Hey that's awesome! You guys did great.


----------



## jak (Aug 15, 2009)

And some of FD and Paris, and yes the Judge was dressed as The Grinch LOL


















and Riley, who is Saffy's half brother -he was having a bit of and off day cos he had a big trip down from another city









and Paris as excited as ever during her recall


----------



## jak (Aug 15, 2009)

KPoos said:


> Hey that's awesome! You guys did great.


Thanks KPoos


----------



## Olie (Oct 10, 2009)

OH MY, I know you are estatic!! I would be lol!!

What a proud double great moment for you all. SUPER Congats your way.

I love the pictures too. Any special treat the kids got afterwards?

I just cannot wait to get into all this fun!


----------



## AgilityIG (Feb 8, 2009)

Great job you guys!! Love the photos - over here, our judges would not dress up like that - VERY fun!!


----------



## bigredpoodle (Sep 13, 2009)

Fantastic great job you guys ! Very cute pics thanks so much for sharing Isnt it great when all the hard work pays off......


----------



## spoospirit (Mar 10, 2009)

_WONDERFUL!! A big congratulations to all of you! Must have had a great time. I think it is both funny and appropriate that a judge would dress as the Grinch.....LOL_


----------



## KPoos (Aug 29, 2009)

There needs to be a restaurant chain where you can bring the dogs in and order something off the menu for them. Places like that would be big deals in cities where there are dog shows.


----------



## flyingduster (Sep 6, 2009)

Every year my club holds a christmas show, and the judges and everyone is encouraged to dress up. There are santa hats galore, there was a snowman, santas, the grinch, elves, etc etc etc. ALL the judges were dressed up, and lots of others were too. It makes for a very fun weekend for all!!!


----------



## jak (Aug 15, 2009)

Thank you all, I won two big bags of dog food that only Saffy will have.
Yeah, we started obedience training in April/May, and Saffy has come such a long way.
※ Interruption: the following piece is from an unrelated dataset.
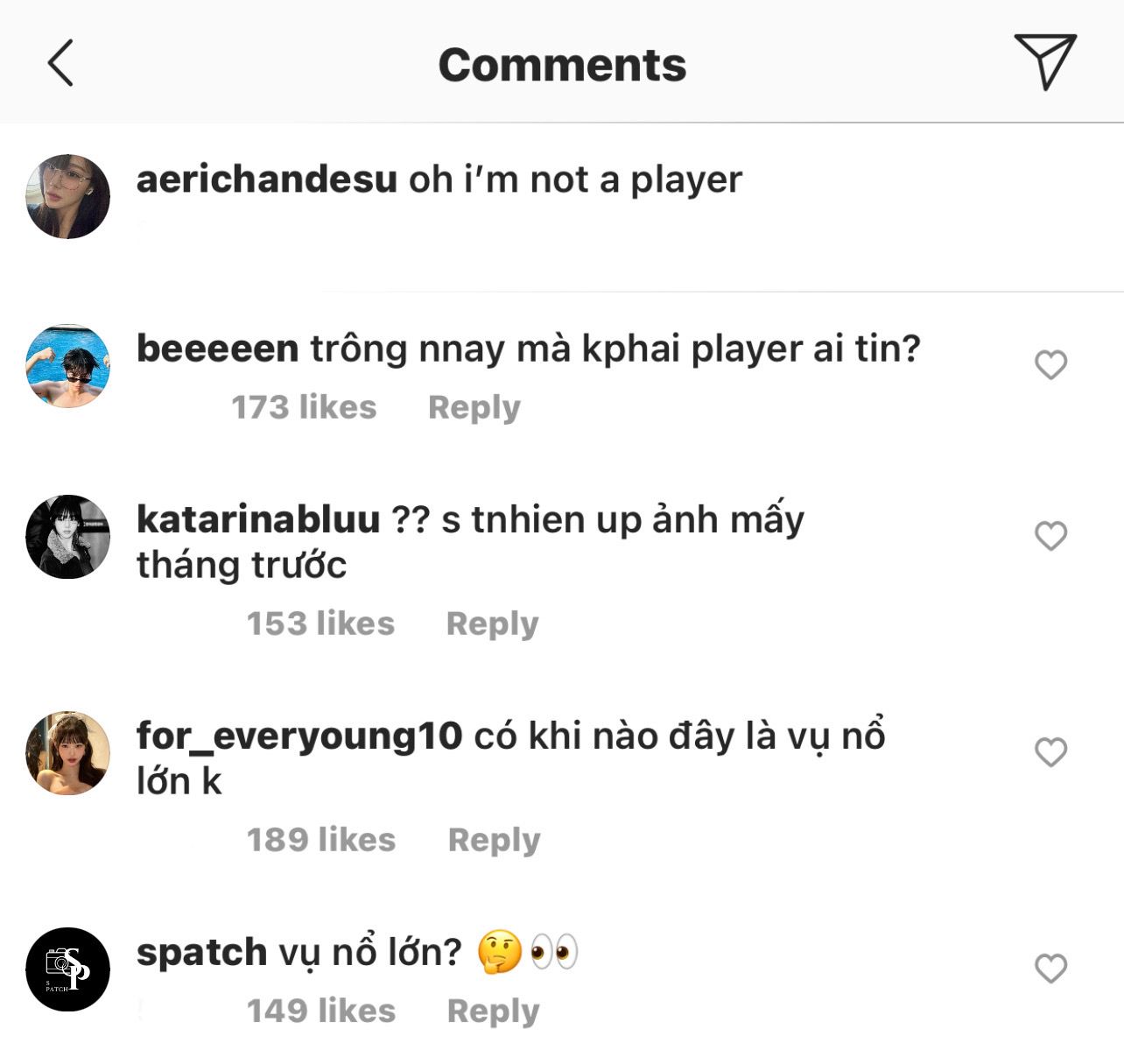Open the aerichandesu username link
The image size is (1124, 1064).
[x=267, y=180]
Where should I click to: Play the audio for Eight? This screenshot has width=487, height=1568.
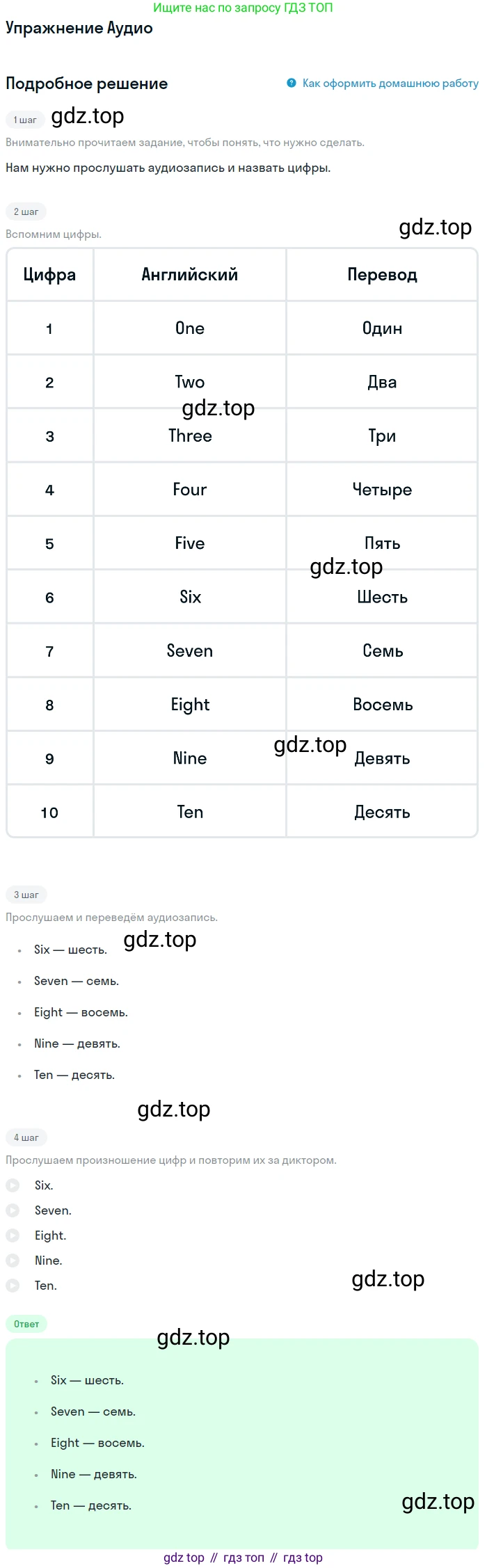pos(13,1235)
We also love Rally O, and Saffy was the first dog in New Zealand to achieve her Rally Novice title too (RN), we will be aiming for Rally Advance at the Triple Rally Show this January, hopefully being the first to get that too.

All the other Judges dressed up too, was really cool, and apparently they do it every year for this Christmas show.


----------



## jak (Aug 15, 2009)

flyingduster said:


> Every year my club holds a christmas show, and the judges and everyone is encouraged to dress up. There are santa hats galore, there was a snowman, santas, the grinch, elves, etc etc etc. ALL the judges were dressed up, and lots of others were too. It makes for a very fun weekend for all!!!


Lol, double posting again!


----------